The crowd raised an ironical cheer, and looking round Adam saw that the revolving doors were now fanning into the hall a steady stream of booted and helmeted firemen, who trotted sheepishly along the human corridor and into the Reading Room. Hosepipes snaked across the floor behind them.
‘They say there’s a fire,’ said the doorman, with relish.
‘Not in the Library?’ exclaimed Adam, aghast.
‘It’s like the war all over again,’ said the man, rubbing his hands together. ‘Of course, most of the books are irreplaceable, you know.’
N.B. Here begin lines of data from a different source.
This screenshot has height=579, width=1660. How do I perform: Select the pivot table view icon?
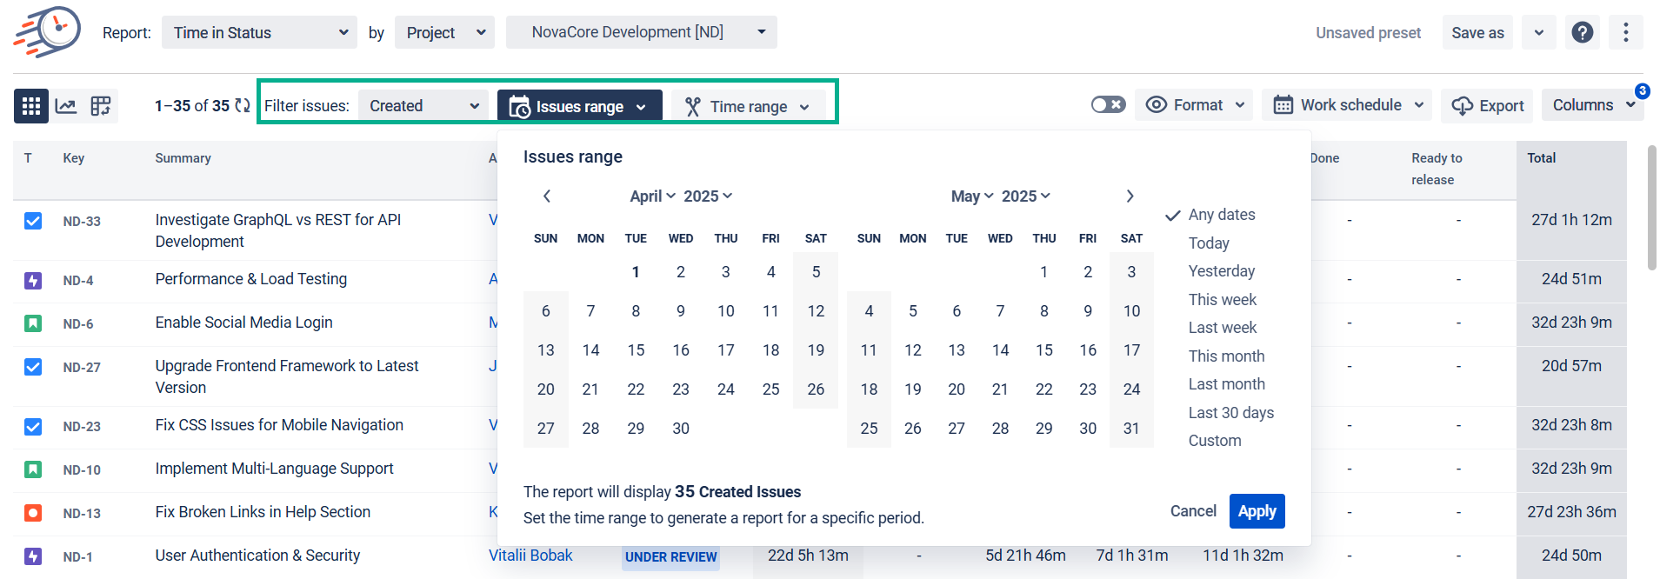coord(101,106)
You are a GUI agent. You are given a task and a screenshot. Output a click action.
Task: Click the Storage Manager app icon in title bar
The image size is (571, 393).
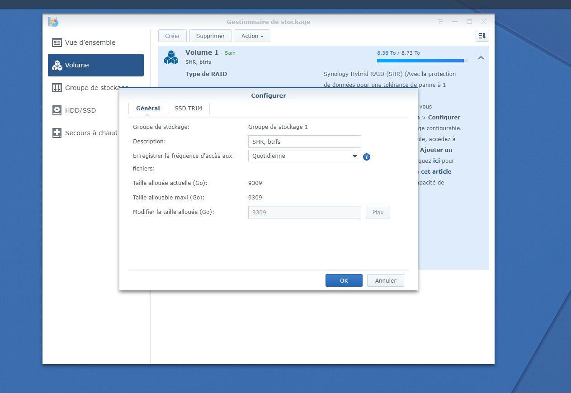point(53,22)
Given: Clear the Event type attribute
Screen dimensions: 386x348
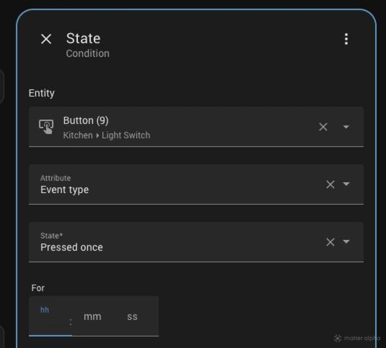Looking at the screenshot, I should tap(330, 185).
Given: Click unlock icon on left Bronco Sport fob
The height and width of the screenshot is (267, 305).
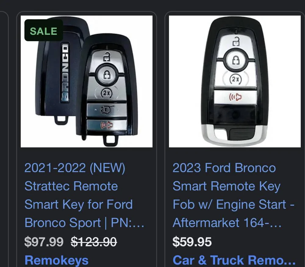Looking at the screenshot, I should click(x=107, y=56).
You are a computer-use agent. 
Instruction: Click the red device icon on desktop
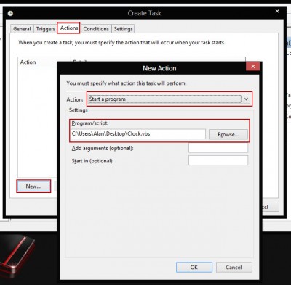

It wasn’t, however, (Adam had ashamedly to admit to himself later) the fate of the Museum’s priceless collection which preoccupied him at that moment, but the fate of his own notes and files. Only a short while ago he had been filled with disgust for that tatty collection of paper; but now that it was in danger of extinction he realised how closely his sense of personal identity, uncertain as this was, was involved in those fragile, vulnerable sheets, cards and notebooks, which even now might be crinkling and turning brown at the edges under the hot breath of destructive flame. Almost everything he had thought and read for the past two years was recorded there. It wasn’t much, but it was all he had.
‘Mind your back, sir,’ said the doorman, as a fireman lumbered past. The hosepipe he was dragging by its nozzle caught under the door, and Adam sprang forward to disengage it. Clinging to the hosepipe, he trotted after the fireman.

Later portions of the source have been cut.